The point is that a sitting United States congressman just looked at the Overton window, wound up like a major league slugger, and knocked it clean off its hinges. Two years ago, you couldn’t even suggest that some ideologies are incompatible with American citizenship without getting called a fascist on every cable news show simultaneously.

Now it’s a bill. With a number. On the House floor.

Chip Roy basically stood up in Congress and said what half of America has been thinking at every Thanksgiving dinner for the last decade: “If you hate this country so much that you want to turn it into Cuba or Afghanistan, maybe go live in Cuba or Afghanistan.”

That’s not radical. That’s common sense with a microphone.

The reaction from the Left has been — and we’re using a technical political science term here — absolutely bonkers. They’re calling it unconstitutional (probably), un-American (ironic), and “a direct attack on the First Amendment” (from the same people who wanted to arrest you for not wearing a mask outdoors).

Here’s what they conveniently leave out of their meltdown: We already have ideological criteria for immigration. Always have. You can’t enter the United States if you’re a member of a totalitarian party. That’s been on the books since the Cold War. You literally have to answer the question on your citizenship application.

Roy’s bill just extends the same logic past the finish line. If you lied about your commitment to the Constitution to get your citizenship, and then you spent every waking moment trying to undermine the Constitution, maybe the citizenship should come with a receipt.

(Return policy: destruction of Western civilization not included.)

The Left is going to frame this as “thought police” stuff. They’ll compare Roy to every dictator in the history textbook. CNN will run seventeen panel discussions about it. MSNBC will bring on a constitutional law professor who somehow also has a book coming out next week.

But ask yourself this: If someone swears an oath to defend the Constitution of the United States, becomes a citizen, and then spends their time advocating for a system of government that would abolish the Constitution, private property, free speech, and religious liberty — did they actually mean the oath?

Or did they just say the words to get the passport?

We all know people who came to this country, worked hard, learned English, waved the flag, and meant every word of the citizenship oath. Those people are Americans. Full stop. Nobody is coming for them.

But the guy waving a hammer-and-sickle flag at a campus rally while screaming about how capitalism is genocide? The one who got his citizenship three years ago and now wants to abolish the system that gave it to him?

Chip Roy has a question for that guy. And the question is: “Have you considered Venezuela?”

The beautiful thing about this bill is that it forces a conversation the Left desperately wants to avoid.

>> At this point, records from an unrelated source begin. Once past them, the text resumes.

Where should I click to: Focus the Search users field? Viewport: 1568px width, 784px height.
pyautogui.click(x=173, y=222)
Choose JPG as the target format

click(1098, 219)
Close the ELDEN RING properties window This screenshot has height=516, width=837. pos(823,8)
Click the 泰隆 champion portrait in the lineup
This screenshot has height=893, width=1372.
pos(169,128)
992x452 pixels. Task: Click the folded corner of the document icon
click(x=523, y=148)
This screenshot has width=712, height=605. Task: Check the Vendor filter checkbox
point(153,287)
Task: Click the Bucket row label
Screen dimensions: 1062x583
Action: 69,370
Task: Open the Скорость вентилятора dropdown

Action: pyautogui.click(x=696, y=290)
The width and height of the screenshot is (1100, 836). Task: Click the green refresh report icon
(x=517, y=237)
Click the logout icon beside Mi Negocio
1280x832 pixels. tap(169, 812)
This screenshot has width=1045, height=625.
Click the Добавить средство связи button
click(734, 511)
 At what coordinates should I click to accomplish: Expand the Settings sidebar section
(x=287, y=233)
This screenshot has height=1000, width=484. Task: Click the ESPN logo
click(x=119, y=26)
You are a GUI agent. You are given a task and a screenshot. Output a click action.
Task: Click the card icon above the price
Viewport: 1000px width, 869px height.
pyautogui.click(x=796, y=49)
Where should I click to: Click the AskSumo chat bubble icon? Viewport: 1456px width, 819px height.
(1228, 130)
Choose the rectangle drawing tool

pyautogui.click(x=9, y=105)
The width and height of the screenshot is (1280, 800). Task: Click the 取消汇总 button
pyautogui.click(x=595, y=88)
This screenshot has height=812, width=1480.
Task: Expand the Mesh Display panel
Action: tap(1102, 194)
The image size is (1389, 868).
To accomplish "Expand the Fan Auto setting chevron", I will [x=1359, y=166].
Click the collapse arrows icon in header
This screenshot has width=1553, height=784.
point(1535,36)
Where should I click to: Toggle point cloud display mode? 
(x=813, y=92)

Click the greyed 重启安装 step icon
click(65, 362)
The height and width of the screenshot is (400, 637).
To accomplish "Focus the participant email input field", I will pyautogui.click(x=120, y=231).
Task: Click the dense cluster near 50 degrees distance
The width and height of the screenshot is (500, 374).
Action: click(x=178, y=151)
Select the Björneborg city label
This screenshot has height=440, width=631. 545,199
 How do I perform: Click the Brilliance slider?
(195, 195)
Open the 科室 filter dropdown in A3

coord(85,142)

They’ve spent years pretending that all ideologies are equal, that wanting to overthrow the American system of government is just another “perspective,” and that even suggesting some beliefs are incompatible with citizenship is bigotry.

Roy just called their bluff.

Because here’s the dirty little secret: Most Americans agree with this. Not the specific legal mechanism — most people don’t care about the procedural details. But the principle? The idea that American citizenship should mean something? That you shouldn’t be able to swear allegiance to the United States while actively working to replace it with a Marxist state?

That polls through the roof. And the Left knows it.

That’s why they’re panicking. Not because the bill will pass — it won’t. But because the conversation is now happening in the open, with a bill number attached, and they can’t stuff it back in the box.

Will the ACLU file 40 lawsuits? Absolutely. Will progressive Twitter lose its collective mind? Already happening. Will constitutional scholars write stern op-eds? The ink is drying as we speak.

But Chip Roy doesn’t care. He threw the grenade into the room and walked away whistling. And every American who’s ever watched a privileged college kid burn an American flag while chanting about the glories of communism — from the safety and comfort of the freest country on Earth — is quietly nodding.

Welcome to 2026, comrades. Someone finally said it out loud.